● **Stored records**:
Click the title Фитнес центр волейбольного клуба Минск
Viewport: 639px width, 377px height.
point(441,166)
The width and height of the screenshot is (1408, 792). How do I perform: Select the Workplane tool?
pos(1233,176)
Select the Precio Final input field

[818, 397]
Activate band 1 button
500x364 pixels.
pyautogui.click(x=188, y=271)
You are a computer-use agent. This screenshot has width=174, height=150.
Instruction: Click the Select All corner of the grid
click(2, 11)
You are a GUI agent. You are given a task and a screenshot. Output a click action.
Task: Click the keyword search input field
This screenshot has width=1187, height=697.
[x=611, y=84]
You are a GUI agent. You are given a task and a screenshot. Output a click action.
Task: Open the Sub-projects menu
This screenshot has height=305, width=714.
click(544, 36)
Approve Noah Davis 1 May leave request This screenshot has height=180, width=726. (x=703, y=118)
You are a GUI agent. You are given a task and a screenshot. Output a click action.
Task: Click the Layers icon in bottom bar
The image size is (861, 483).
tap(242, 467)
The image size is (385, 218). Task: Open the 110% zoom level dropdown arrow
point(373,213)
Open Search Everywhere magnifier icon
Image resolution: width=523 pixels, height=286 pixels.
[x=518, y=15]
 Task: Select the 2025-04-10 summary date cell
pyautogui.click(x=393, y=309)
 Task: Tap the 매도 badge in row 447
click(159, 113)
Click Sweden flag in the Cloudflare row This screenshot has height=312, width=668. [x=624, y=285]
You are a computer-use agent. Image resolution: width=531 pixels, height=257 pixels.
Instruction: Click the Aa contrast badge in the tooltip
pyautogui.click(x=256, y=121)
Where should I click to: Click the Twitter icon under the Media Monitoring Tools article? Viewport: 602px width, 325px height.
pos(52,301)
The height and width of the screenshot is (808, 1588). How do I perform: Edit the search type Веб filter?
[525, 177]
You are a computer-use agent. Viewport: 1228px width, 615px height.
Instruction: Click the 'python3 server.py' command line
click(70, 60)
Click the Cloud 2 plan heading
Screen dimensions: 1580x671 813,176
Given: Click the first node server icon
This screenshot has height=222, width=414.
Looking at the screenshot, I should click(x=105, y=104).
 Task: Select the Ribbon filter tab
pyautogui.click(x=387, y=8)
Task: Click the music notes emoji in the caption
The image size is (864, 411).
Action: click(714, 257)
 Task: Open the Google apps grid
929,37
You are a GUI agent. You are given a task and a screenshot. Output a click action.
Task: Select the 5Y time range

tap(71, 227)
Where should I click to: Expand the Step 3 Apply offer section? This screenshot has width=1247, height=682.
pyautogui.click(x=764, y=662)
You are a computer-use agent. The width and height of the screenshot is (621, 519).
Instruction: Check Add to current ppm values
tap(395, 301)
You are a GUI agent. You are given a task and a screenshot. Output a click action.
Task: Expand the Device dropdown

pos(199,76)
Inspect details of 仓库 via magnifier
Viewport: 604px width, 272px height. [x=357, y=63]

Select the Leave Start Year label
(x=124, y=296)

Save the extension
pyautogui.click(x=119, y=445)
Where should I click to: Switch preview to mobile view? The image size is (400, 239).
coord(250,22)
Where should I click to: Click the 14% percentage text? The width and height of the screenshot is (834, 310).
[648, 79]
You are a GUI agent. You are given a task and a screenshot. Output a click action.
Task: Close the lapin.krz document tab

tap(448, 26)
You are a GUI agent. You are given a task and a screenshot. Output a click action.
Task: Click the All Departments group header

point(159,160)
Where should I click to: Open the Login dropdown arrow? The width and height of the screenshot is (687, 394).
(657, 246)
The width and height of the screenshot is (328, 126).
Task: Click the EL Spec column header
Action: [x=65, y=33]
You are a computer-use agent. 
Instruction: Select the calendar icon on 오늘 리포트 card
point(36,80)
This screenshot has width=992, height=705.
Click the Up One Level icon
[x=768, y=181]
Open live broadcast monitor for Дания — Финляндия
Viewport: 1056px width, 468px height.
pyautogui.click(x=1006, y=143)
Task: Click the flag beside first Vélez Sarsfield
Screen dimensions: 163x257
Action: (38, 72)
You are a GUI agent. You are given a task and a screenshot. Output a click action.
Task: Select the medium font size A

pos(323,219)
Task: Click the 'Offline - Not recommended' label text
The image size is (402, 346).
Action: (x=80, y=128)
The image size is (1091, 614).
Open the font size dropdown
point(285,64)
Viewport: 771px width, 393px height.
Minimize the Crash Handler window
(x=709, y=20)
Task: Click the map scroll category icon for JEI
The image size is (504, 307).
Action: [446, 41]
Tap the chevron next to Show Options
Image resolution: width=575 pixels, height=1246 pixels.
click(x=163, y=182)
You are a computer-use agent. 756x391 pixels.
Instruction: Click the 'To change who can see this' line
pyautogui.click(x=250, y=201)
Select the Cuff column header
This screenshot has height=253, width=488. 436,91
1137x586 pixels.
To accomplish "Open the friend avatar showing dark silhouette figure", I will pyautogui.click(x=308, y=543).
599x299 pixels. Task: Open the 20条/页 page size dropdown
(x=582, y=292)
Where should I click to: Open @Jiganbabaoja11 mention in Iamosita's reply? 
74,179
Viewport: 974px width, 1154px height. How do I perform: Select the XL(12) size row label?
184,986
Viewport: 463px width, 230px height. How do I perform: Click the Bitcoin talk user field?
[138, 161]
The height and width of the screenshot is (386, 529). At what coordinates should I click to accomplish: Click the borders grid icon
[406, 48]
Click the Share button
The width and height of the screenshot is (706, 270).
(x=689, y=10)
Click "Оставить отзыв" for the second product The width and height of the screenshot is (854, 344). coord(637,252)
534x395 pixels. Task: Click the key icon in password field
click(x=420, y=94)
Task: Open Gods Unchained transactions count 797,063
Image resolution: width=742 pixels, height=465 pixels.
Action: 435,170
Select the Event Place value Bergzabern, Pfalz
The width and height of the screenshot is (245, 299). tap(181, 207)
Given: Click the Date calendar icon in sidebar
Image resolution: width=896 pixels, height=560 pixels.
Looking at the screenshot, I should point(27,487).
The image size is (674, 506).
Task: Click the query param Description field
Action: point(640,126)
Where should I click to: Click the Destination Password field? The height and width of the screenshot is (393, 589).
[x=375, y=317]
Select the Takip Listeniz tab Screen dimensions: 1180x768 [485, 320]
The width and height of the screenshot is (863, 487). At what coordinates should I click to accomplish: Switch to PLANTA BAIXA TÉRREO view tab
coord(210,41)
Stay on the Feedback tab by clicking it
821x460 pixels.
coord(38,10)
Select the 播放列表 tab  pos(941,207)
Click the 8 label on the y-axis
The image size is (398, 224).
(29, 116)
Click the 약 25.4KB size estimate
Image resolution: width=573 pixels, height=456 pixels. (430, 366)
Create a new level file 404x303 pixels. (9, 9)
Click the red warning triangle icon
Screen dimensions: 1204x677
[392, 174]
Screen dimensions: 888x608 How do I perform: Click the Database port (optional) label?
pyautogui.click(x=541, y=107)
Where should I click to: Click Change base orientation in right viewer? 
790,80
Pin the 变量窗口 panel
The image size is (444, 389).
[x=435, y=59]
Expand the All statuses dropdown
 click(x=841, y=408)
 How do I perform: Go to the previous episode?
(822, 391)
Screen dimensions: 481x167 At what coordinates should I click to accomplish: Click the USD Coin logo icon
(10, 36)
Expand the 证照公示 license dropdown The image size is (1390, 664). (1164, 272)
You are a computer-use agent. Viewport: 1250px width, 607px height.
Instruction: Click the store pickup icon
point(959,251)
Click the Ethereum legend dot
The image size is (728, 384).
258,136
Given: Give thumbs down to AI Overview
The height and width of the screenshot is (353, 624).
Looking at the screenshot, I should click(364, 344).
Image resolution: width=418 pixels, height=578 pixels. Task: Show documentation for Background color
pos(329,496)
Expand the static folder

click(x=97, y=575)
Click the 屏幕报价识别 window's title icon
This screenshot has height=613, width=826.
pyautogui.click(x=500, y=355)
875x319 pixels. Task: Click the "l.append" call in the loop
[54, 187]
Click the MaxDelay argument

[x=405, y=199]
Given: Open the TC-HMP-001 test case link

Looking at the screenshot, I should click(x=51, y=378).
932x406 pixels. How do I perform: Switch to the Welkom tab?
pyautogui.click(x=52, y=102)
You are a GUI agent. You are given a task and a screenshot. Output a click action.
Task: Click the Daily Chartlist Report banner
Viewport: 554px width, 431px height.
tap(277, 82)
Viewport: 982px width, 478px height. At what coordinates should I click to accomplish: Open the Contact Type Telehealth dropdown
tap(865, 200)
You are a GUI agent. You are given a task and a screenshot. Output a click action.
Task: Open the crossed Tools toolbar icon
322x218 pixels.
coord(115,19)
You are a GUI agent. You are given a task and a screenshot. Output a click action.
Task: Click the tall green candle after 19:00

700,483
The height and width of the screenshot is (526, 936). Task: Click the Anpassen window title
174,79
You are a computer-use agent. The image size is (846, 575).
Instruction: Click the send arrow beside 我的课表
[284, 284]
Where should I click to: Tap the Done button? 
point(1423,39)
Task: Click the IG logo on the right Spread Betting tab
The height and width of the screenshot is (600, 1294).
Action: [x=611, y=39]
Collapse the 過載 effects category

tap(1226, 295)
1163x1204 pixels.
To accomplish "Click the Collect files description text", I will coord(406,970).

● **Task details**:
Find every line of the data that includes the string "will". Copy each of those lines.

● **Output of the exercise**:
To accomplish "Open the friend avatar showing dark silhouette figure", I will pyautogui.click(x=308, y=543).
To accomplish "Click the Collect files description text", I will coord(406,970).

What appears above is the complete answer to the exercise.